Dixon Ticonderoga Co.
From Dixon Ticonderoga Co.’s sales statistics, it looks like the computer geeks who have been predicting the demise of the pencil since the personal computer was born will have to wait perhaps another century before getting close. “The U.S. pencil market in total imports in any given year for the last 15 years has been between 3.2 billion to 3.7 billion pencils annually,” reports Tim Gomez, CEO and vice chairman of the board. “Of that market, Dixon is approximately 50 percent.”
The company has been producing its premium-brand Ticonderoga pencil for more than 100 years. Its other pencils are the Oriole-branded pencil, the Dixon-branded pencil and private-labeled pencils for several retailer partners.
Dixon Ticonderoga also produces Prang ready-to-use paints for the arts-and-crafts market, a brand that is more than 125 years old. Prang’s flagship watercolor products are sold at retail locations and in the education market.
Dixon has been producing art markers since the 1960s. It also has developed a process for Renew Recycled Pencils to manufacture them from scrap wood left over from its pencil production. “We are able to create a finger joint and gluing process that will take that scrap wood to create a new wood slat that allows us to generate renewable pencils from that scrap,” Gomez explains. “Because of that process being effective and efficient, we’ve gone to market with it offering our customers a value proposition, selling them for 8 percent to 10 percent less.”
With the finger-joint and gluing technique, consumers of the recycled pencils reportedly pay only for the erasers tips, ferrules and manufacturing costs. Dixon’s plastic art markers also are recyclable. “Dixon leads from the front on having eco-friendly, environmentally supportive programs, not just with our products we’re selling in the market, but end-of-life programming to have a sustainable business model for end-consumers,” Gomez asserts.
Supply Chain
Dixon Ticonderoga is responsible for nearly 1,500 containers of products being imported into the United States annually. The company operates from factories in China, India, Mexico, Italy, Germany and France. Dixon Ticonderoga also has commercial subsidiaries in the United States, Canada, Mexico, Chile, Argentina, Brazil, Singapore, Australia, China and India, to name a few. “We are truly the only global education and school supplier that participates on the writing side and the arts-and-crafts side worldwide,” Gomez declares.
Forecasting demand is done one year in advance. “When you’re vertically integrated, the strategic planning of your demand chain becomes much more important,” Gomez notes. “So we have to start well in advance. Because our products are manufactured from natural raw materials-based trees, vertically integrating your demand requirements dictates how much wood you need for your product during that upcoming year – because the current year you’re in is when the wood is harvested, not the year you’re looking to distribute. We have integrated enterprise resource planning systems that allow us to match up our raw materials with that demand chain, but it’s not a push system – it’s a pull system based off of the demand requirements.”

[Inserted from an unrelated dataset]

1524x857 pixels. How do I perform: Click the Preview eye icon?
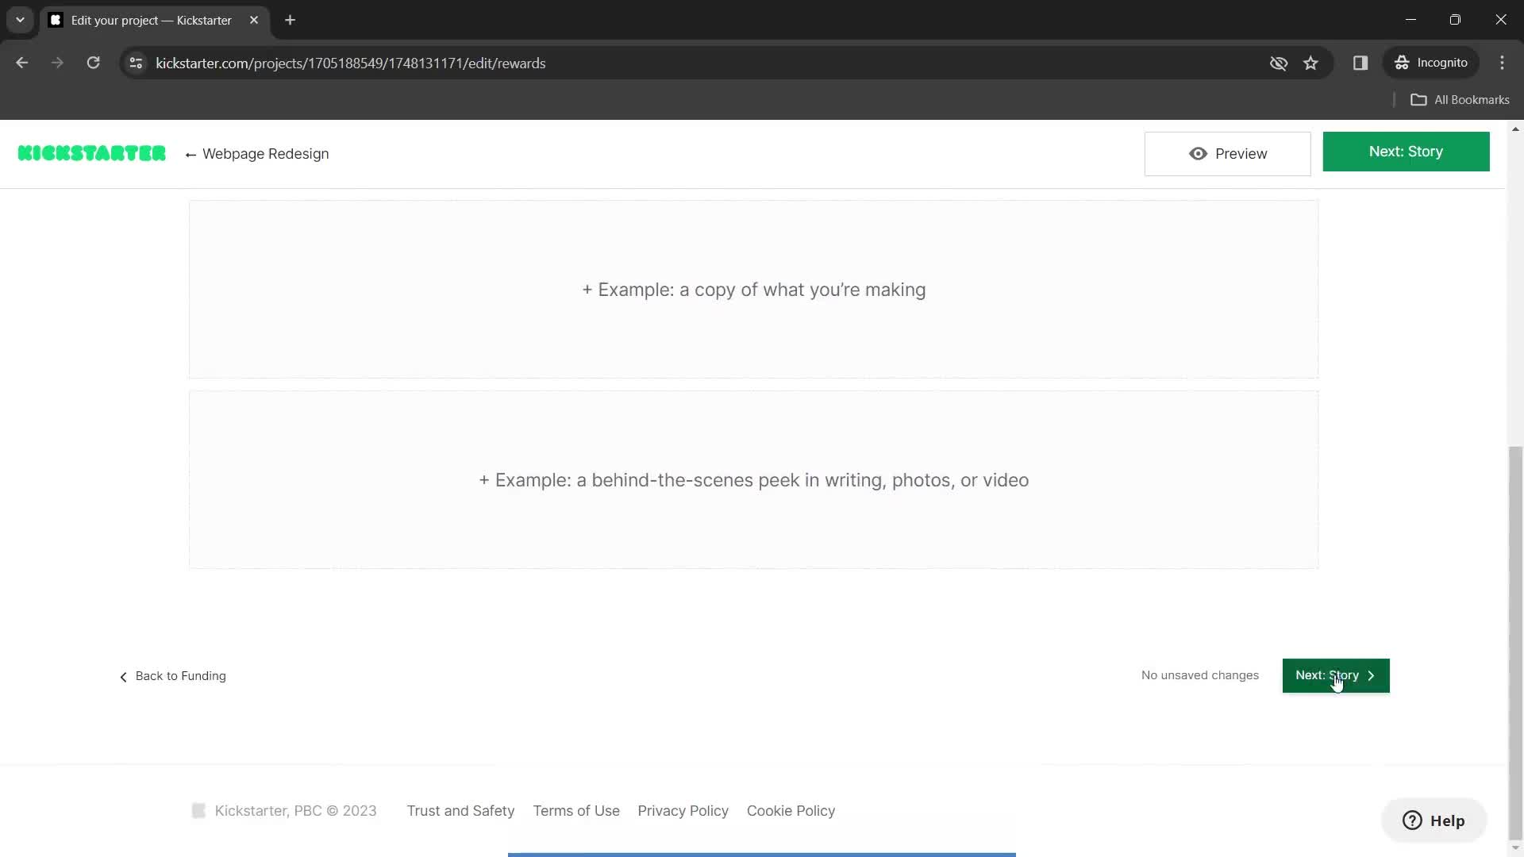click(1196, 154)
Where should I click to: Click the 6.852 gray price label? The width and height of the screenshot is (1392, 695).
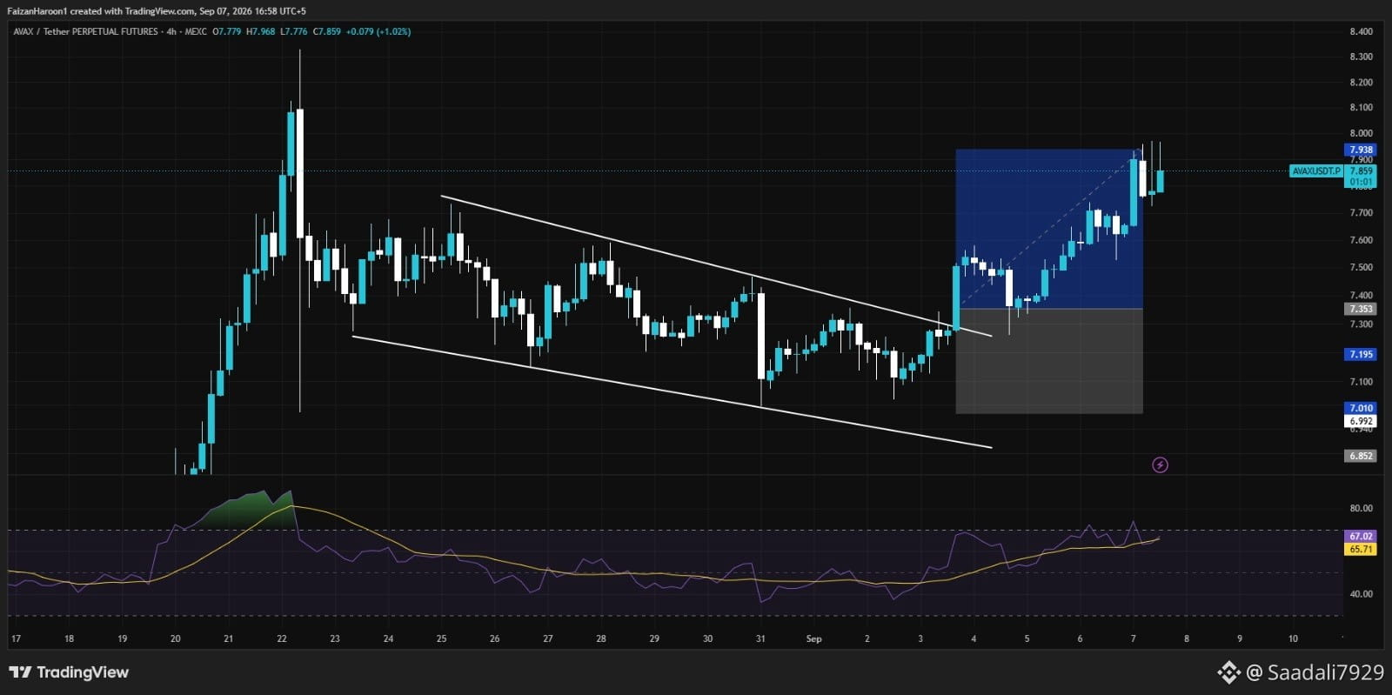pos(1361,456)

Forecasting demand is done in conjunction with Dixon Ticonderoga’s customers. “We have very longstanding, reliable relationships with our customers in education and the retail side,” Gomez notes. “We will negotiate with these customers in the summer of 2014 for implementation in 2015.
“So we’re very quickly able to take these projections SKU by SKU – and we have over 10,000 SKUs – and we know the trends of the purchasing patterns of these customers on what we call our rolling 18-month cycle,” he adds. “We have an in-house demand chain drive system we call SMART forecasting.”
SMART Forecasting
This system involves what Dixon Ticonderoga calls a “scrubbing process” in which the data is evaluated. The company then can determine the amounts of materials that will be needed. “With SMART forecasting, we‘ve been able to take about $2 million of logistics cost out of our supply chain in the first year,” Gomez reports.
That first year was 2009. Since then, Dixon Ticonderoga has saved $1 million annually by optimizing full container shipments while the company has been growing 50 percent annually in size.
The company has been able to optimize its shipments by classifying each product with the letters “A” “B” or “C.” “A” products require eight to 10 weeks of inventory to be on-hand, while “B” level products require three months of inventory and “C”-level products can have up to a one-year supply on-hand.
“By being able to effectively manage this with an eye toward the demand chain, it allows us to vertically integrate with our factories,” Gomez points out. “Because we own our own R&D centers worldwide, we are able to respond to market needs with the highest quality and lowest cost possible.”